As stated above, I'm medical retina, so I never see the inside of an OR. No surgical call. No after hours/weekend cases. My schedule is closer to a generalist than a surgical retina doc.
About to make 620k a year working four and a half days a week? That is sick!!!
Of course, with 40-50 patients a day, that averages out to about 200 patients a week. That is a lot! I know some academic docs who see more patients per day, but are only in clinic about 2-3 days a week, so their production is probably not as good as yours. Plus, as you said, their one to two days in the OR are not as productive as your time in clinic.
Are you doing a lot of procedures as well? If you feel comfortable, can you share the average number of procedures you do?
Also, as a medical retina guy, do you take care of retinal tears also? If so, I was just curious as to what you handle as tears versus what you refer out as detachments. Do you do pneumos at all, or are all detachments sent out?
Thanks for all the info you share with us, and congratulations. You have a great gig there!
I do
many more injections than lasers. I probably average about 1-2 lasers per week, and that includes PDTs. I leave all RDs, except small subclinical ones, to the surgeons. No pneumatics. Injections are probably 8-10 per day on average. Most I've done in a day is 21. I schedule lasers (except retinopexies), but I do the injections on the fly. They only take about 10 min to prep and do, and I find they dovetail just fine with the clinic flow. My techs do the prep (the long part), and I just come in for the injection. I can usually see a patient or two during the prep time. I do all bilateral injections same day, even though I only get 50% of the reimbursement for the 2nd injection. It's more convenient for me and the patient that way. Imaging is also a large portion of what I do. For retina, per patient reimbursement is roughly twice that of a generalist. That's where the revenue difference lies.
I personally know of several retina docs that get ICGs on every diabetic retinopathy and ERM pt. These are the same docs that will do multople focals on any diabetic pt (even without csme) and PRP pts with moderate DR. They also always add a few shots of endolaser at the end of PPV/MP cases. I know you don't do this Visionary, but people are foolish to think this abuse is rare, especially when the pts (and insurance companies) are clueless. There is just not enough oversight or "checks and balances" and the professions' reputation suffers because of it.
ICGA for diabetes = no sense. There is no indication for it. Don't see how it could be reimbursed. I'll agree that there are some (perhaps more than I'd like to believe) that overtest and even overtreat for what are perhaps unethical and financial reasons. I don't condone it, but I can see the driving force behind it. You get used to a certain revenue level, then you get cut, so you either 1) drop your personal income, 2) cut your overhead (lay off staff, most likely), or increase your production (order more tests, different tests, etc.). It's sad that this is what medicine has become. Instead of focusing fully on patient care, we have to jump through hoops, cut through red tape, and pray our reimbursements don't get cut again.
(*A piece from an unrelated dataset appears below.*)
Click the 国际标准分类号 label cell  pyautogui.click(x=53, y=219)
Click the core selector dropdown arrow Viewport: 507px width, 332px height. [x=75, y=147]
And before someone comes on about greedy doctors just wanting more and more, I have no problem saying that I spent a couple hundred thousand dollars, 14 years of my life (9, if you take out graduate school, which isn't the norm), and considerable time away from and stress on my family to do what I am doing and I feel I should be compensated well for it. What you'll see, if physician pay keeps dropping, is fewer and fewer people willing to go through what we've been through to become a doctor.
Why would an insurance company pay for an ICG on diabetic retinopathy? I would guess that would be an automatic and easy denial of payment for them.
I'd actually be curious to see what an ICG in DR would even look like.
And I agree with Visionary, ICGs should be done more often in AMD. I'm predicting that they probably will be when Fovista comes out.
I know I'll be doing that. I've seen some of the lesion regression data from the clinical trials. It's going to be a game-changer.